A julio de 2011, el programa Quiero Estudiar, en su totalidad, había beneficiado a 834 jóvenes colombianos de excelencia académica y recursos económicos limitados, que han visto cómo la educación transforma sus vidas. Los aportes de Julio Mario Santo Domingo al país dejarán huellas en muchos sectores y en muchas vidas. En la educación serán huellas trascendentes, pues al otorgar oportunidades de acceso a educación de calidad transformó el futuro de varias generaciones de colombianos.

* Rector saliente de la Universidad de los Andes.

El legado de la Fundación Mario Santo Domingo en Colombia

Desde que se llamaba Fundación Barranquilla, comenzando la década del sesenta, esta organización sin ánimo de lucro nació de la mano de un grupo de empresarios liderados por Mario Santo Domingo, padre de Julio Mario Santo Domingo. En ese momento, el objetivo fue la educación.
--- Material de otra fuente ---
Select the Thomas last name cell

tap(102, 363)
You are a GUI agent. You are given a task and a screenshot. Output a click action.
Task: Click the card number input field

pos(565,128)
En ese entonces se dio origen a instituciones de educación formal como la Escuela Técnica Colombo Alemana.

Adicional a esto, a mediados de la década del ochenta se dio apoyo al nacimiento de las microempresas en Barranquilla, el cual se extendió en el decenio siguiente a Cartagena y también a la Isla de Barú.

Dentro de las gestiones emprendidas por la Fundación, en 1985 se dio inicio al programa Sueños y Oportunidades en Barranquilla, para construir 4.300 viviendas de interés social para beneficio de más de 70.000 personas. Muestra de ello fue el macroproyecto de vivienda Villas de San Pablo, que comenzó a ejecutarse en 2007 en Barranquilla para la construcción de 20.000 unidades de vivienda.

Otro de los proyectos destacados de la Fundación es el área de Macrofinanzas, que se creó en 1984 para el beneficio de las poblaciones vulnerables. Desde que está vigente el programa se han desembolsado 293.487 créditos hasta la fecha.

Con recursos de la Fundación Mario Santo Domingo, también se han apoyado iniciativas como Profamilia, la Fundación Pro-Sierra Nevada de Santa Marta, la fundación del padre Javier de Nicoló, la Escuela de Artes y Oficios de Santo Domingo de Bogotá, el Parque Cultural del Caribe, la Fundación Valle del Lili (en Cali).

Otro de los logros en la historia de la Fundación, fue la construcción de la clínica Julio Mario Santo Domingo en el corregimiento de Santa Ana (isla de Barú). Allí se atienden 10.000 consultas anuales.

Reacciones de la dirigencia

‘‘Fue un gran creador de prosperidad empresarial, de empleo y de riqueza, pero al mismo tiempo un formidable propulsor de las artes”.

Belisario Betancur, expresidente.

‘‘Fue un gran colombiano, un gran costeño, un gran empresario y un gran liberal, pero sobre todo fue un gran amigo”.

Ernesto Samper, expresidente.

‘‘Don Julio creó muchas empresas a lo largo de su vida. Le sirvió mucho al país, que pierde a una personade las más altas calidades”.

César Gaviria Trujillo, expresidente.

‘‘Es un momento muy triste para Bavaria y SABMiller. Colombia ha perdido un gran hombre que trabajó incansablemente por el país”.

Richard Rushton, presidente de Bavaria.

‘‘Nos deja un legado de visión, audacia, perseverancia y compromiso con la Colombia grande y globalizada que queremos para el nuevo siglo”.

Juan Carlos Echeverry, ministro de Hacienda.

‘‘A pesar de haber nacido al lado del mar, Julio Mario Santo Domingo ya se había metido en el corazón de Bogotá”.

Catalina Ramírez Vallejo, secretaria de Cultura, Recreación y Deporte de Bogotá.